Re: [PATCH][v8] PM / hibernate: Verify the consistent of e820 memory map by md5 value

From: Rafael J. Wysocki
Date: Tue Aug 30 2016 - 17:50:15 EST


On Tue, Aug 30, 2016 at 9:53 PM, Pavel Machek <pavel@xxxxxx> wrote:
>
>> > > I would warn and try to continue regardless (which was the original
>> > > plan here AFAICS), or we change a possible data loss into a guaranteed
>> > > one.
>> > >
>> > > IMO it is sufficient to give up when a PFN we have image data for is
>> > > not pfn_valid() during resume, which we do already.
>> >
>> > Well... can you guarantee what will be effect of resuming with
>> > different memory map?
>> >
>> > Because there's big difference between panic and trying to continue
>> > with corrupted memory.
>>
>> If all of the page frames the image kernel used before hibernation are
>> available during resume as well, memory won't really get corrupted, at least
>> not right away.
>>
>> There may be problems going forward, but whether or not they actually happen
>> depends on what the differences are. So while an e820 mismatch indicates that
>> things may go wrong, it doesn't necessarily mean that they will.
>
> Well "memory won't get corrupted right away" seems like good reason to
> panic the machine ASAP.
>
> You can flip some bits in memory, and it may not cause problems. Still
> if you know some bits in memory were flipped, you'd better panic the
> machine. Continuing is unsafe.
>
> If you could guarantee that machine will panic down the line, and not
> something worse, you'd be right.
>
> But at least the case where there is _less_ memory available after
> resume, kernel will write into BIOS reserved memory and bad things
> will happen. Yes, it usually panics, but it is quite clear it could
> corrupt memory, too.

That depends a good deal on what those ranges were reserved for.
There very well may not be anything vital in there.

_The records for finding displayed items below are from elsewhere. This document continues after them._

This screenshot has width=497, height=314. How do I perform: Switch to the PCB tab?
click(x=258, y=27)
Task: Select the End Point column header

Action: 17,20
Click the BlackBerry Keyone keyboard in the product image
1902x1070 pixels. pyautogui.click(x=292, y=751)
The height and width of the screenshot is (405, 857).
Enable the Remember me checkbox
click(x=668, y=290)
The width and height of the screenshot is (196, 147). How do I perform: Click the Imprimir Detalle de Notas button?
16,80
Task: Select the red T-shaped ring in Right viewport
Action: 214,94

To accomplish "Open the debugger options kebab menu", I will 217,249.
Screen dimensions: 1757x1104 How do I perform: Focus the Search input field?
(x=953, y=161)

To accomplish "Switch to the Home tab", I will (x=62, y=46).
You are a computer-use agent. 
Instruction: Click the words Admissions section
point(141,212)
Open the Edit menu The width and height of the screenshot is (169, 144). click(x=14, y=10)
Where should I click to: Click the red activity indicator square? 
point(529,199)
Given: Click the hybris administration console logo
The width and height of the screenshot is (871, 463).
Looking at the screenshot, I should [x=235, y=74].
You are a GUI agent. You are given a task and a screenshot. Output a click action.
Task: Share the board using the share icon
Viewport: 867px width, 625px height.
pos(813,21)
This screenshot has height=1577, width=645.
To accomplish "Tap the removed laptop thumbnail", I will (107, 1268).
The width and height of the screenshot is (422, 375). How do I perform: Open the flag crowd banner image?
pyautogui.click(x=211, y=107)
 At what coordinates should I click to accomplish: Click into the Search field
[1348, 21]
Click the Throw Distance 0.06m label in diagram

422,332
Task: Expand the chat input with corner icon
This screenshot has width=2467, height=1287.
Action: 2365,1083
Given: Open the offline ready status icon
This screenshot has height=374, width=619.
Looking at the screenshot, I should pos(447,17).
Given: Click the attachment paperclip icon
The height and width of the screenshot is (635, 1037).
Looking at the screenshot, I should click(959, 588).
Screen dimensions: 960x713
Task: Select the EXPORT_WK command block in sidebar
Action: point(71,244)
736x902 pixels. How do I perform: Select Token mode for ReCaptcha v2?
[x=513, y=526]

> So I believe we should take the patch, and let users update their
> BIOSes. [And I believe it is not too widespread, either.]
>
> If you want to try to cook a patch that determines if new e820 map is
> superset of the old one... well... I believe the resulting complexity
> will be obviously unreasonable but I guess you (or some interested
> person) can try.
L
>> Also, that panic() may cause hibernation to stop working in a sort of hard and
>> nasty way where it used to work flawlessly previously and that would be a
>> regression, so not really acceptable.
>
> Well, turning memory corruption bug into panic is an improvement, not
> a regression.

Since we don't do anything about these problems today and presumably
people use hibernation on the affected systems, there are reasons to
think that the problem is not quite as grave as you're painting it.

But that aside, adding a panic() like in this patch isn't particularly
useful anyway, because it panics the restore kernel. It is sufficient
to make arch_hibernation_header_restore() return an error to actually
fail the resume and cause the restore kernel to discard the image.
And that would preserve the information about the failure in the
kernel log at least.

Thanks,
Rafael